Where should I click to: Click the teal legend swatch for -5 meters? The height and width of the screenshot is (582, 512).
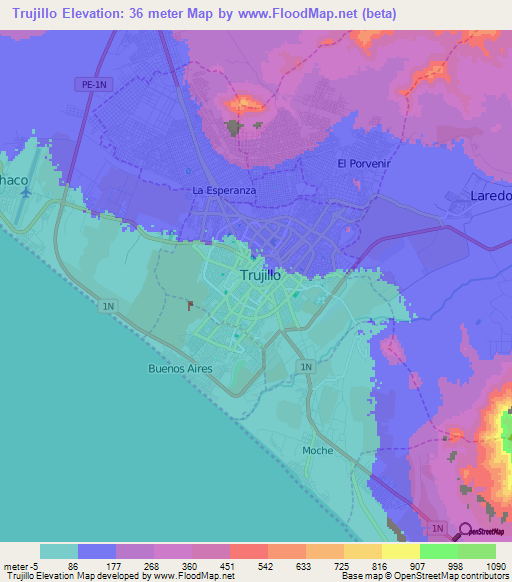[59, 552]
_ _ _ _ _ _ _
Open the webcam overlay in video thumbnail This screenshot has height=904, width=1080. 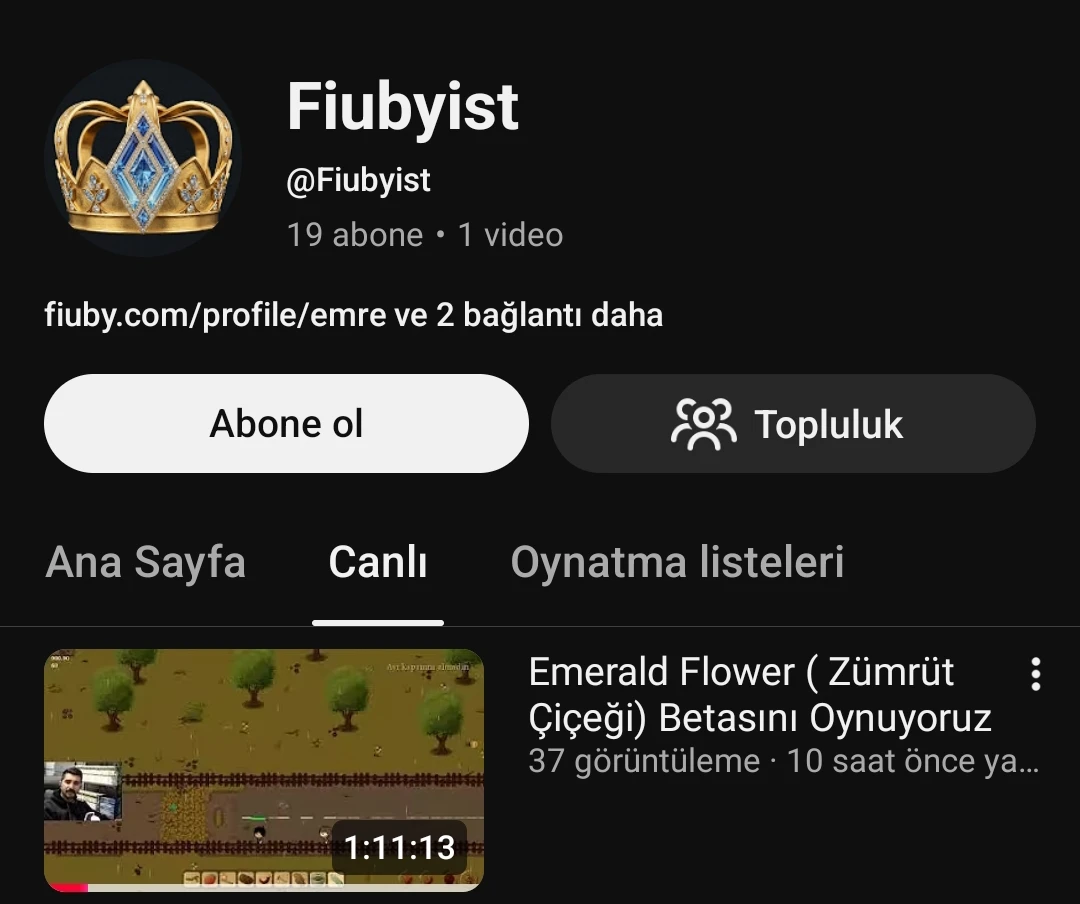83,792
_ _ _ _ _ _ _
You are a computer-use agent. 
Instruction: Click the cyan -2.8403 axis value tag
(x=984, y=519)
_ _ _ _ _ _ _
§ **EXERCISE GOAL**
Count the lines in the records above that contain the word "Click" with matching case. Reply with only the number.

§ **OUTPUT OF THE EXERCISE**
2